- "'Reckless Tactics' ... and the Blowback," Austin Chronicle
- "Sanders shooting report made public," Austin Statesman
- "Full report of controversial police shooting is made public," KVUE
- "Full, unredacted report on Sanders case released," News 8 Austin
Austin Assistant City Manager Michael McDonald says the city's initial reluctance to release the full report was due to the wording in its 2004 contract with the Austin Police Association.
"It is pretty restrictive," said McDonald."
But at the instruction of the city manger, McDonald says he called the president of the Austin Police Association and they decided the language in the contract did allow for the release of information in certain independent investigations. As for why they didn't come to this agreement when the report was first released....
"In hindsight we would have liked for that to have occurred," said McDonald.

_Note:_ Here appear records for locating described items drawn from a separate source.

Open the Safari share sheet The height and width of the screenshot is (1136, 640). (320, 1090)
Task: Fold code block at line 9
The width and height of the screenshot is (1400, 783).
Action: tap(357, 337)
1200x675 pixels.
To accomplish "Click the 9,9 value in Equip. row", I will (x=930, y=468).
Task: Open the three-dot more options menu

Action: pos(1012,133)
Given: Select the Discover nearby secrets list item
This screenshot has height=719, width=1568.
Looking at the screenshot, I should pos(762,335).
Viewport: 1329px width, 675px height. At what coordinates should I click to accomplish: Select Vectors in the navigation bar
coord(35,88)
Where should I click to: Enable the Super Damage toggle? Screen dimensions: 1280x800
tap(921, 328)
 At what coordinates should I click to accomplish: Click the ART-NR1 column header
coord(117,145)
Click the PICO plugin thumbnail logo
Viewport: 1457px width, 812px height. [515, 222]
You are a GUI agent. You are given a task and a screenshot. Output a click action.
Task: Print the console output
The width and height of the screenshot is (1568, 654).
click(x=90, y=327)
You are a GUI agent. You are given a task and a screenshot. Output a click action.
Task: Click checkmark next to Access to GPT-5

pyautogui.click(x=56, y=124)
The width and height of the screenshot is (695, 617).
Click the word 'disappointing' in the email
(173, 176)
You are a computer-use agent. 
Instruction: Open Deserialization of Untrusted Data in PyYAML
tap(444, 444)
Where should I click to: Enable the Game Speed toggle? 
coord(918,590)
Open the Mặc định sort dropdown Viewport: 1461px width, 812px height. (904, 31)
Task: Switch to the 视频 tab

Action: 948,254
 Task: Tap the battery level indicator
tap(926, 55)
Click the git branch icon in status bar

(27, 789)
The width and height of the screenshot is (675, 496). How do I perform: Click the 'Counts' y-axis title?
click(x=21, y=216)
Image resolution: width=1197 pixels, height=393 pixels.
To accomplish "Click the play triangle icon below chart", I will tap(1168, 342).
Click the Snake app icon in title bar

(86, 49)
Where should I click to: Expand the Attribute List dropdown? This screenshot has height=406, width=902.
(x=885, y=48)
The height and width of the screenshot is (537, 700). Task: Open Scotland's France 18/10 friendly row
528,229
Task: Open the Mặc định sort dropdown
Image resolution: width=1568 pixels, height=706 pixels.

It's angering to me that, in so many ways, that one rotten contract in 2004 continues to haunt the City, both from an accountability perspective and because Austin's absurdly high police salaries have driven public safety costs through the roof. In the '90s I was part of a campaign called the Sunshine Project for Police Accountability that worked to establish Austin's Police Monitor office. But after losing the fight over that 2004 union contract, I took a hiatus from City politics surrounding the police department, disgusted by the players at city hall and angered that a five-year contract contained so many provisions that bloated the budget and reduced accountability and transparency. Since then I've let others slug it out case by case without me, believing that as long as the contract is in place, pushing for more accountable police in Austin is a fool's errand, literally requiring (as we see here) permission from the police union to do anything the public might recognize as oversight. Kudos to those like Jim Harrington and Debbie Russell who've carried on, but they're playing out the hand with a stacked deck. Clearly the same problems exist today that inspired creation of the Police Monitor's office in the first place - the process is just typically too opaque for the public to notice.